Artificial Intelligence 17 min read

Design and Implementation of ZhiZhuan's Low-Result Search Module with Hybrid Hard and Soft Retrieval

The article details the architecture and techniques of ZhiZhuan's low-result search module, explaining how it combines ElasticSearch hard matching and sBert semantic vector soft matching, along with sophisticated negative sample strategies, to improve recommendation coverage and user experience.

Zhuanzhuan Tech
Zhuanzhuan Tech
Zhuanzhuan Tech
Design and Implementation of ZhiZhuan's Low-Result Search Module with Hybrid Hard and Soft Retrieval

In any app's search scenario, relevance and traffic efficiency are core goals; ZhiZhuan's low-result module serves as a fallback to the main search, displaying "You May Like" items when the main search yields few or no results, effectively acting as a recommendation layer.
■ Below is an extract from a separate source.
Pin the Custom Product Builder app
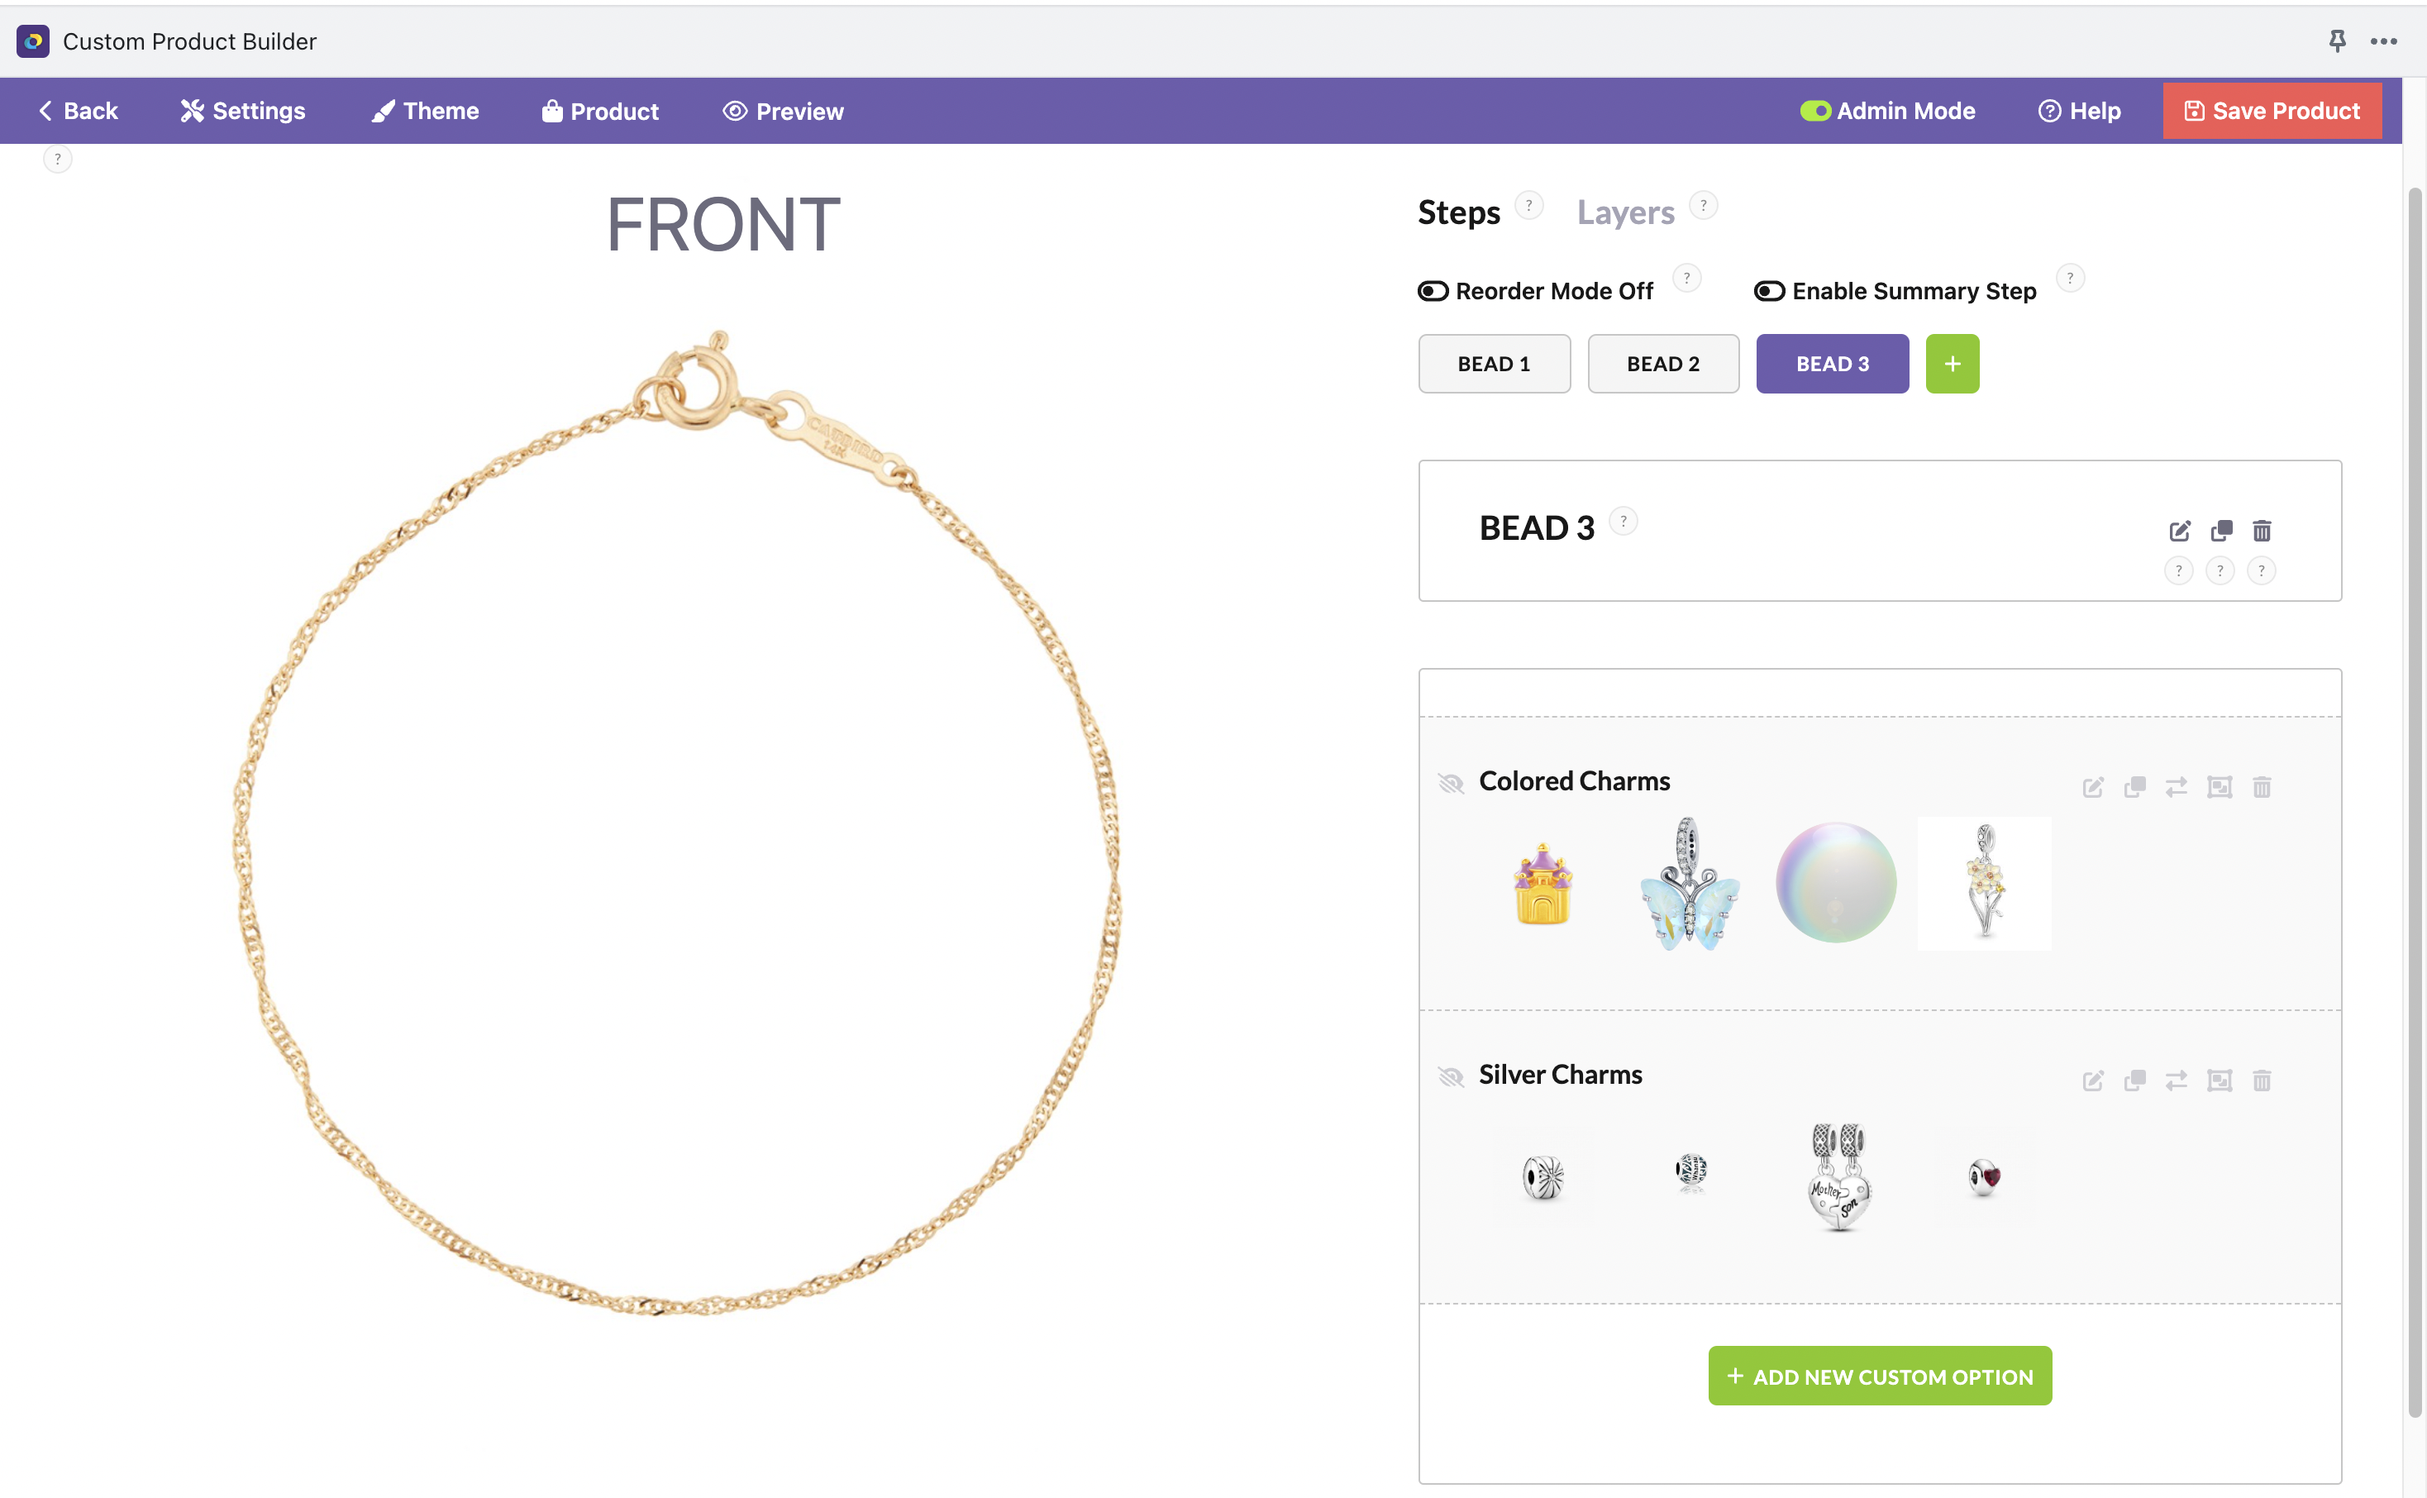 point(2337,41)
The module tolerates lower relevance compared to the main search and aims to (1) recommend similar items when inventory is insufficient for a clear user demand, and (2) present inferred product sets when the main search cannot accurately capture niche queries.

The overall architecture comprises a query understanding component, a recall layer, a ranking layer, and a business re‑ranking layer. The core logic relies on query understanding and the recall layer, which includes both text‑based ElasticSearch recall and semantic vector recall.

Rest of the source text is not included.